All entries must come back exactly as given, with no pictures in the copy.

Start of EXERCISE INPUT

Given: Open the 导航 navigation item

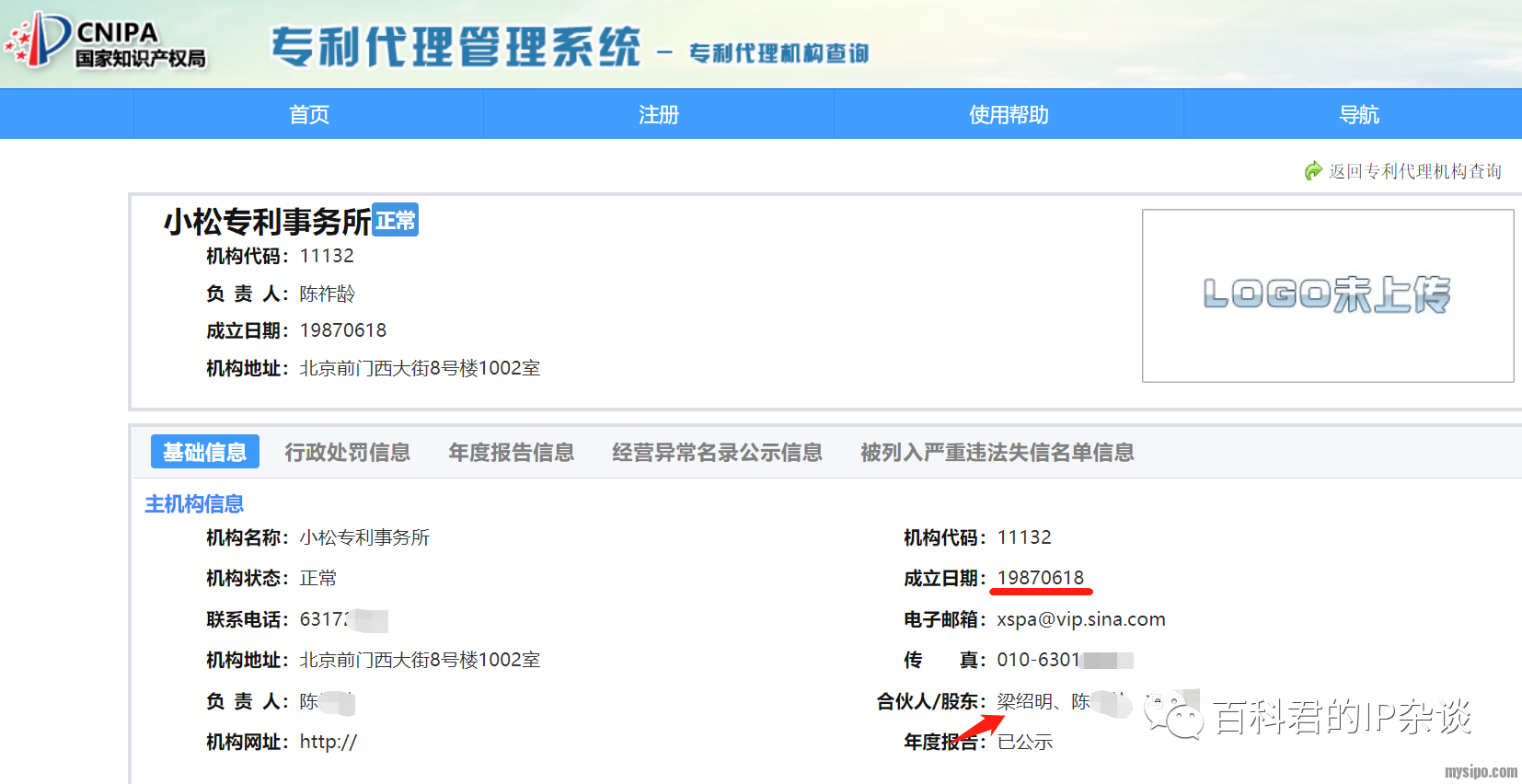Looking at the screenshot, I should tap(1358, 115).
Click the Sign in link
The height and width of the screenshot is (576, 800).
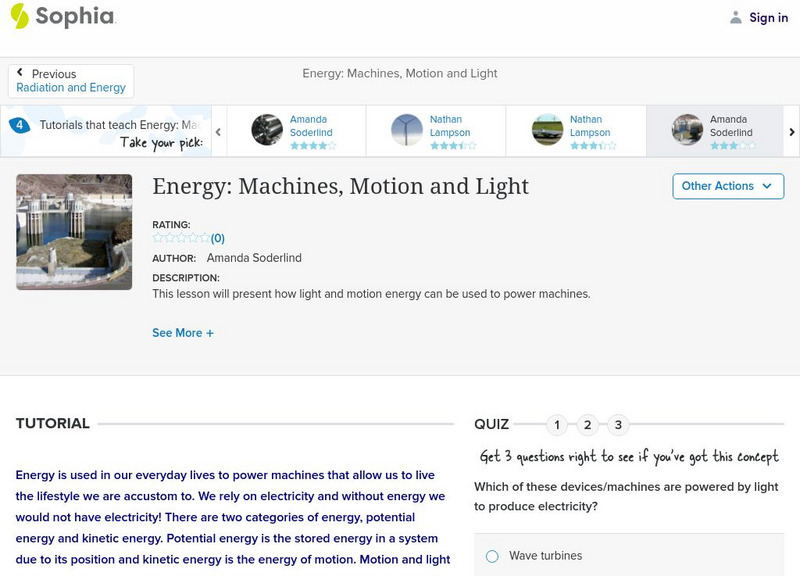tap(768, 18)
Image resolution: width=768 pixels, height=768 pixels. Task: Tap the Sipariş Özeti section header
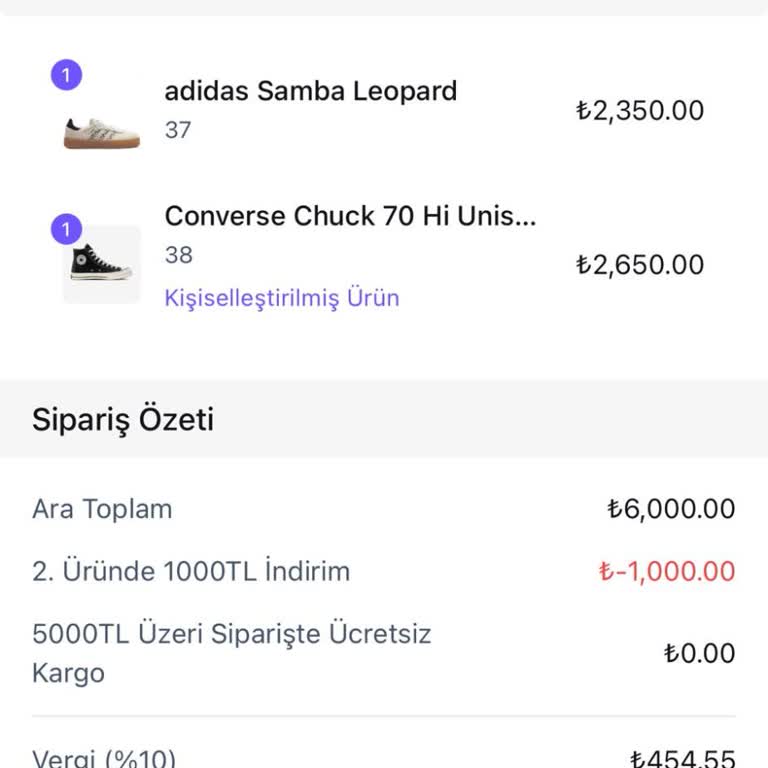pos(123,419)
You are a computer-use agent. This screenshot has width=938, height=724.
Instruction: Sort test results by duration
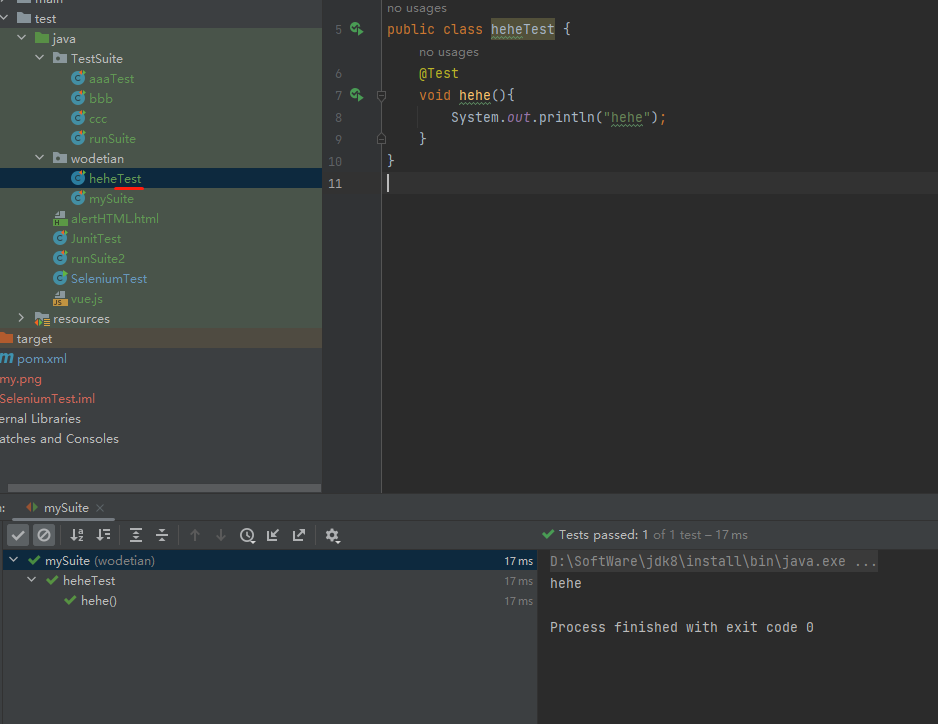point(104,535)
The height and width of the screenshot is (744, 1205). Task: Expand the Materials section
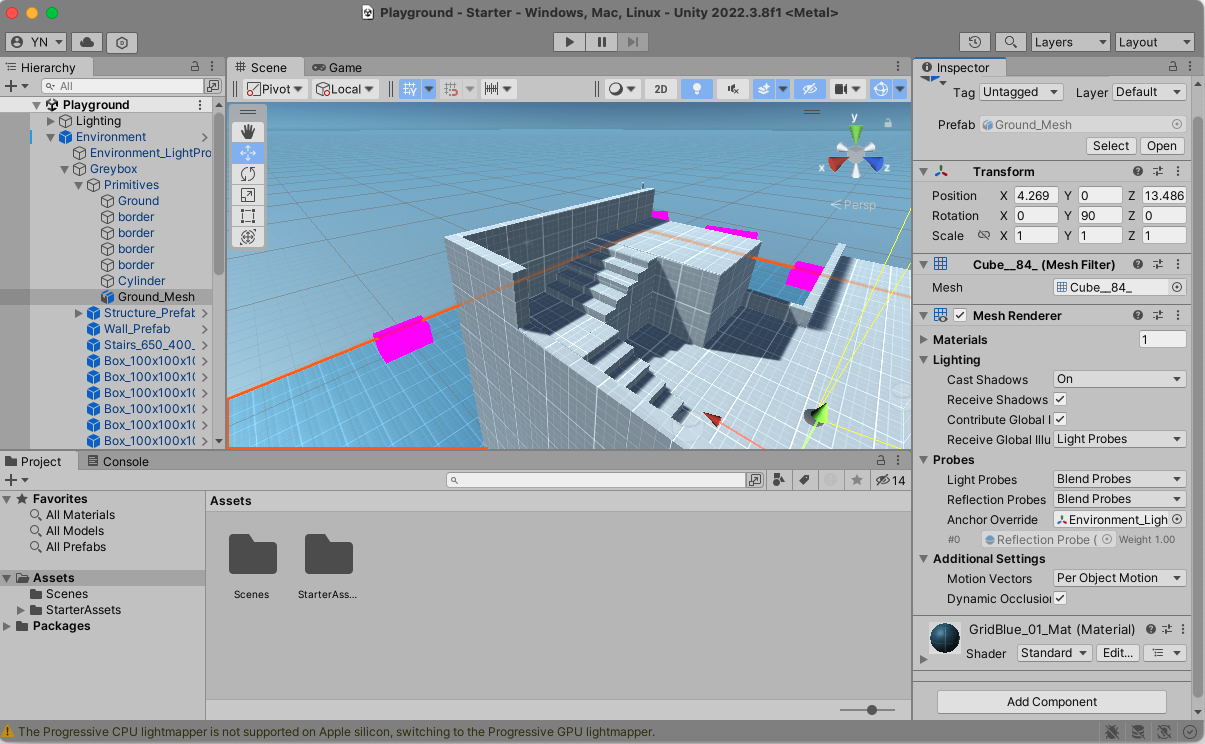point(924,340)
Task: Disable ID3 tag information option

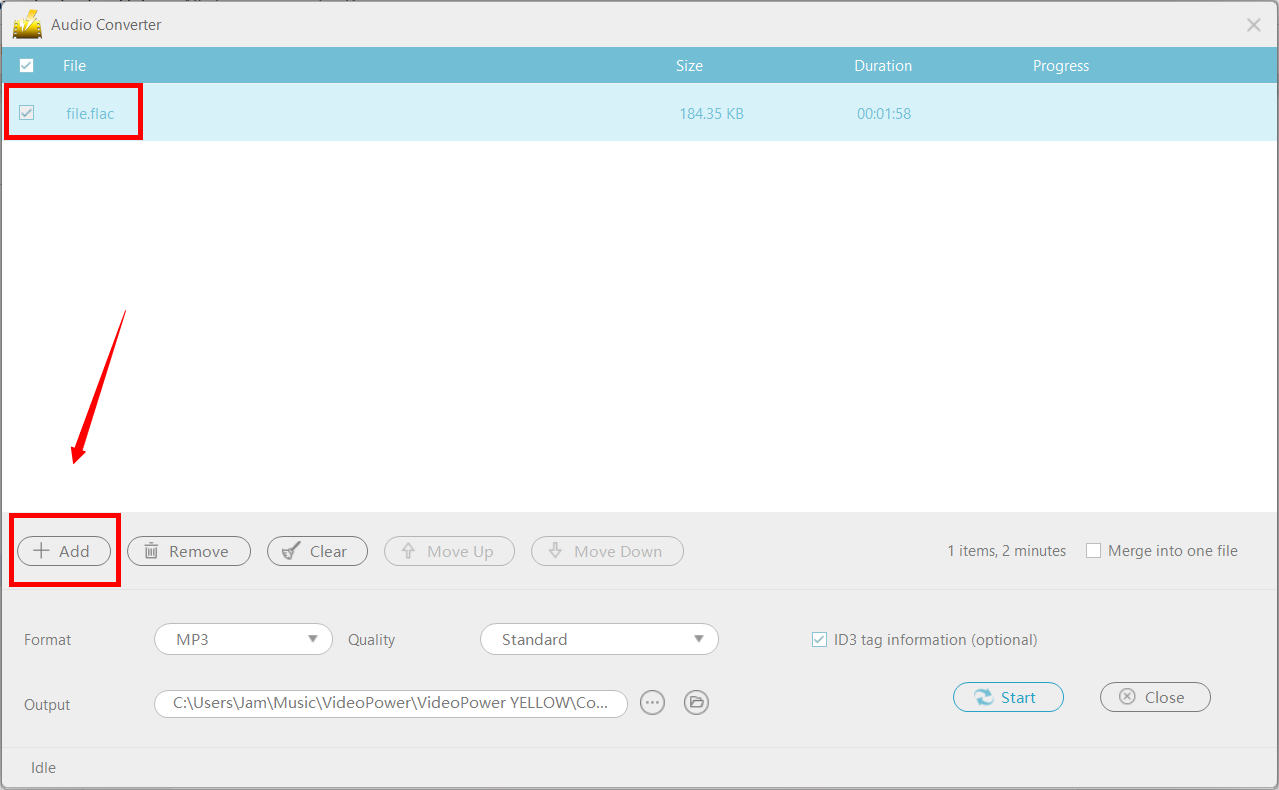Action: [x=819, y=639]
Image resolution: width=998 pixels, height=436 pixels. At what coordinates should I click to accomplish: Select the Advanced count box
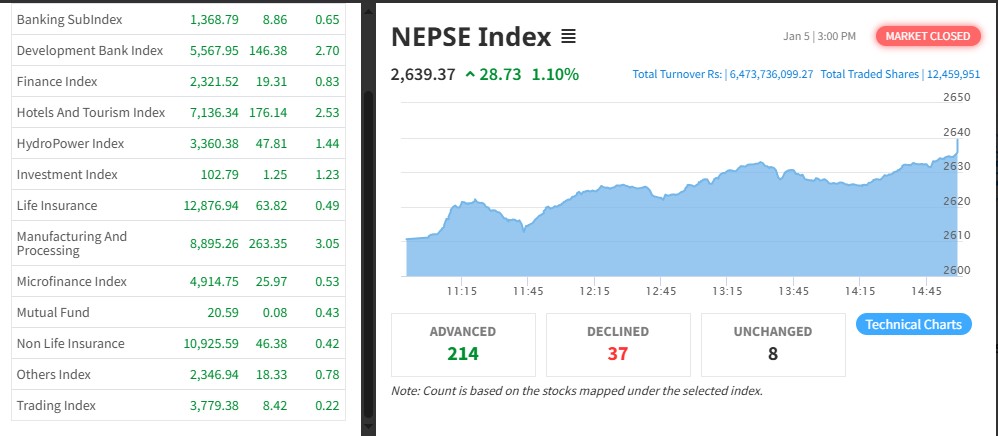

End of EXERCISE INPUT

# RESULT FOR THIS TASK
Given: Open the 导航 navigation item

Looking at the screenshot, I should tap(1358, 115).
Click the Sign in link
The height and width of the screenshot is (576, 800).
tap(768, 18)
Image resolution: width=768 pixels, height=768 pixels. Task: Tap the Sipariş Özeti section header
pos(123,419)
You are a computer-use agent. This screenshot has width=938, height=724.
Instruction: Sort test results by duration
point(104,535)
The height and width of the screenshot is (744, 1205). Task: Expand the Materials section
point(924,340)
Task: Disable ID3 tag information option

Action: [x=819, y=639]
Image resolution: width=998 pixels, height=436 pixels. At what coordinates should I click to accomplish: Select the Advanced count box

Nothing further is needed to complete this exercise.